It was typical that my phone battery would die just as I reached one of the most attractive places on earth, Tintern Abbey. Mrs RM will sort me out once she’s ridiculed me, and made me switch it on and off for a 100th time (that didn’t work).
I could have used my laptop for photos like my mum does, but I seem to end up photographing myself, and even Mrs RM wouldn’t want that in a post.
It really is very gorgeous, and a stream of octogenarians (folk that old tell you their age with pride) couldn’t diminish its appeal. Nothing much changes, there’s still very little in the way of facilities outside the Anchor, and the formal looking hotels.
The biggest change since our first visit is the absence of the tame rabbits that took up the whole of the playing field in the early ’90s. Not the only lost legends of Tintern though.

The Anchor is the Beer Guide entry, but was doing a healthy coffee and cake trade on Friday morning. Historic if not particularly characterful, it’s pretty tastefully decorated in a way that doesn’t actively discourage drinkers.
I still felt I was chancing my luck asking the young lady for an excellent half of Otter at 10.01 though, and indeed she went to ask the manager for confirmation that I was a responsible human being to be selling alcohol to at that hour.
If he remembered my previous trip to the Anchor at the height of Caffreys-mania in 1995 he didn’t let on.
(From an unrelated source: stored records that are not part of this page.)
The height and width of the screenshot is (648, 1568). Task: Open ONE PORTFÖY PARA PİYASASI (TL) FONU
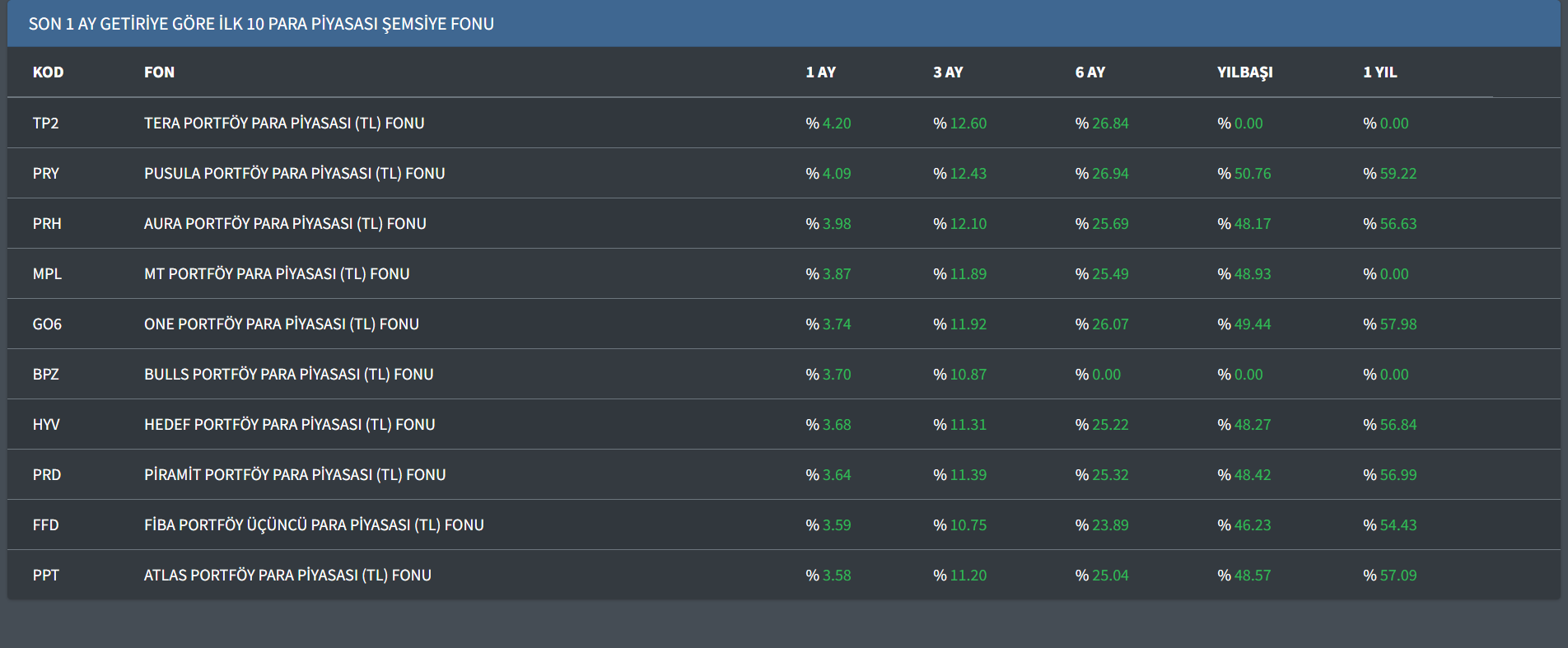(x=282, y=324)
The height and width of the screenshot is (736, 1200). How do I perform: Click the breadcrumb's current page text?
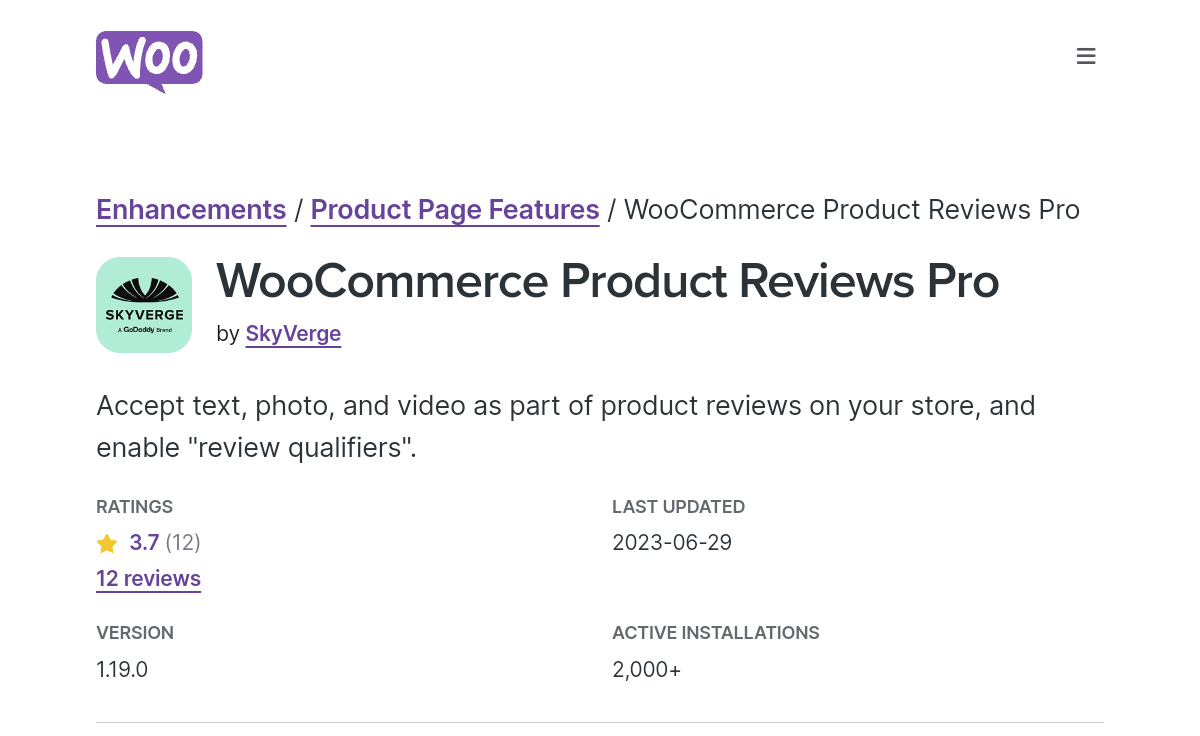[x=852, y=210]
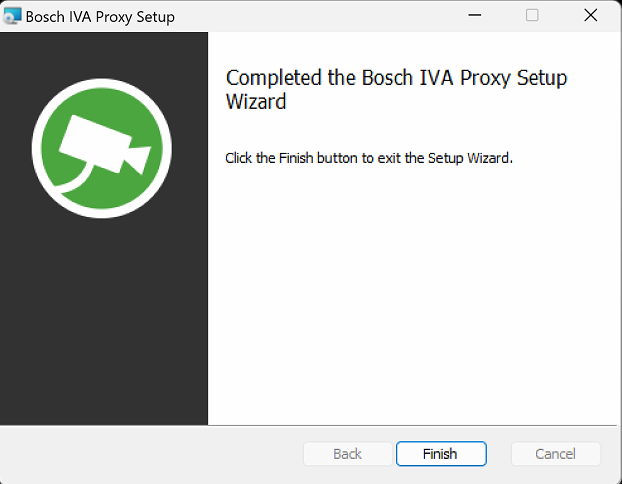Click the "Click the Finish button" instruction text
Screen dimensions: 622x484
(x=300, y=158)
As Simon will know, you can’t actually tick a GBG pub until you’ve tried their real ale (NBSS 3.5).

I did have real ale in 1995, in the wonderful Cherry Tree just up the hill. For a while it was my favourite pub, with the Hancocks HB and local banter a potent mix.
The arrival of “incomers” saw a dull extension, Guardian readers demanding menus, and an inevitable closure in 2010.
There was no outward sign of the pub left, so I asked a lovely gentleman about its fate. I think the word he used to describe the last owners was incomers but my Welsh is poor. His sense of loss for a pub that was in the first 25 Good Beer Guides was palpable. He vouched for the quality of the Anchor’s beer though.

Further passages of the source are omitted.